* [Written exercise]:
Please copy each of the rows below word for word, keeping every line as it appears.

>> Begin Data for this task

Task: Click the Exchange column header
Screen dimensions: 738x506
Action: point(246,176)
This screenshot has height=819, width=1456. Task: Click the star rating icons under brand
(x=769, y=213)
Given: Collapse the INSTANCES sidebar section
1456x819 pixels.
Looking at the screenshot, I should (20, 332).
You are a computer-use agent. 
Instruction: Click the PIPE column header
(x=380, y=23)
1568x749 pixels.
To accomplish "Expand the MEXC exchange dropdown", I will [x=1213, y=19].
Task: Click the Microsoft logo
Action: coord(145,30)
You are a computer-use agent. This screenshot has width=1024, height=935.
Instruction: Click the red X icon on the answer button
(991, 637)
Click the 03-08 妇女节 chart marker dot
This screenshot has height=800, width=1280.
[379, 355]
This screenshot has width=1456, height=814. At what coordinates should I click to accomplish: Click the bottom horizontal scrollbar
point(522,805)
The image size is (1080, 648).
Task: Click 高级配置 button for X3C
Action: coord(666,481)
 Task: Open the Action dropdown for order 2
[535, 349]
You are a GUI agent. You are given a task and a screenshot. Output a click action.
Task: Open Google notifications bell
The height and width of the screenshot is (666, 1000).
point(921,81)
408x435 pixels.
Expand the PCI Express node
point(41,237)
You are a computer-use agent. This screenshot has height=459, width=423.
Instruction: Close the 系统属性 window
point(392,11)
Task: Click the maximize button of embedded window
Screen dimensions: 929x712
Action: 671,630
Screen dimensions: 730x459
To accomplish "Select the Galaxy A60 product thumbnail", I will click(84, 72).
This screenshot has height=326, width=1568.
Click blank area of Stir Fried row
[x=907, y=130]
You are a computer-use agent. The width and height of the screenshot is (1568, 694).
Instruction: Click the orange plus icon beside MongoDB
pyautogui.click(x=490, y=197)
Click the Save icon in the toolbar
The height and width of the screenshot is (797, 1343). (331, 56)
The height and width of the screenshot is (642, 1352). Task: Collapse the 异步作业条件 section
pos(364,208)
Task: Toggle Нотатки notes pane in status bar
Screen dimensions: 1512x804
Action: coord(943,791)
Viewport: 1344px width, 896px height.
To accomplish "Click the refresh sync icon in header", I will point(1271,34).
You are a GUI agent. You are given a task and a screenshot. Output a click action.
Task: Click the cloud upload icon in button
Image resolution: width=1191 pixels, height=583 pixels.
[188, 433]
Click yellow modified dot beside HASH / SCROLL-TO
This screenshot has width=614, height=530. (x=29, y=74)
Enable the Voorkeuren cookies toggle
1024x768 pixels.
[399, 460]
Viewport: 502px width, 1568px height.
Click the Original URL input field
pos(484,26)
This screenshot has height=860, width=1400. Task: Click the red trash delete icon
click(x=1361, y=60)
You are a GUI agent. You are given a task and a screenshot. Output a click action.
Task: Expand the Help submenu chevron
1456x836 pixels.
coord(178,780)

>> End Data for this task

* [Solution below]:
Task: Click the Exchange column header
Screen dimensions: 738x506
Action: point(246,176)
This screenshot has height=819, width=1456. Task: Click the star rating icons under brand
(x=769, y=213)
Given: Collapse the INSTANCES sidebar section
1456x819 pixels.
Looking at the screenshot, I should (20, 332).
You are a computer-use agent. 
Instruction: Click the PIPE column header
(x=380, y=23)
1568x749 pixels.
To accomplish "Expand the MEXC exchange dropdown", I will [x=1213, y=19].
Task: Click the Microsoft logo
Action: coord(145,30)
You are a computer-use agent. This screenshot has width=1024, height=935.
Instruction: Click the red X icon on the answer button
(991, 637)
Click the 03-08 妇女节 chart marker dot
This screenshot has height=800, width=1280.
[379, 355]
This screenshot has width=1456, height=814. At what coordinates should I click to accomplish: Click the bottom horizontal scrollbar
point(522,805)
The image size is (1080, 648).
Task: Click 高级配置 button for X3C
Action: coord(666,481)
 Task: Open the Action dropdown for order 2
[535, 349]
You are a GUI agent. You are given a task and a screenshot. Output a click action.
Task: Open Google notifications bell
The height and width of the screenshot is (666, 1000).
point(921,81)
408x435 pixels.
Expand the PCI Express node
point(41,237)
You are a computer-use agent. This screenshot has height=459, width=423.
Instruction: Close the 系统属性 window
point(392,11)
Task: Click the maximize button of embedded window
Screen dimensions: 929x712
Action: 671,630
Screen dimensions: 730x459
To accomplish "Select the Galaxy A60 product thumbnail", I will click(84, 72).
This screenshot has height=326, width=1568.
Click blank area of Stir Fried row
[x=907, y=130]
You are a computer-use agent. The width and height of the screenshot is (1568, 694).
Instruction: Click the orange plus icon beside MongoDB
pyautogui.click(x=490, y=197)
Click the Save icon in the toolbar
The height and width of the screenshot is (797, 1343). (331, 56)
The height and width of the screenshot is (642, 1352). Task: Collapse the 异步作业条件 section
pos(364,208)
Task: Toggle Нотатки notes pane in status bar
Screen dimensions: 1512x804
Action: coord(943,791)
Viewport: 1344px width, 896px height.
To accomplish "Click the refresh sync icon in header", I will point(1271,34).
You are a GUI agent. You are given a task and a screenshot. Output a click action.
Task: Click the cloud upload icon in button
Image resolution: width=1191 pixels, height=583 pixels.
[188, 433]
Click yellow modified dot beside HASH / SCROLL-TO
This screenshot has width=614, height=530. (x=29, y=74)
Enable the Voorkeuren cookies toggle
1024x768 pixels.
[399, 460]
Viewport: 502px width, 1568px height.
Click the Original URL input field
pos(484,26)
This screenshot has height=860, width=1400. Task: Click the red trash delete icon
click(x=1361, y=60)
You are a GUI agent. You are given a task and a screenshot. Output a click action.
Task: Expand the Help submenu chevron
1456x836 pixels.
coord(178,780)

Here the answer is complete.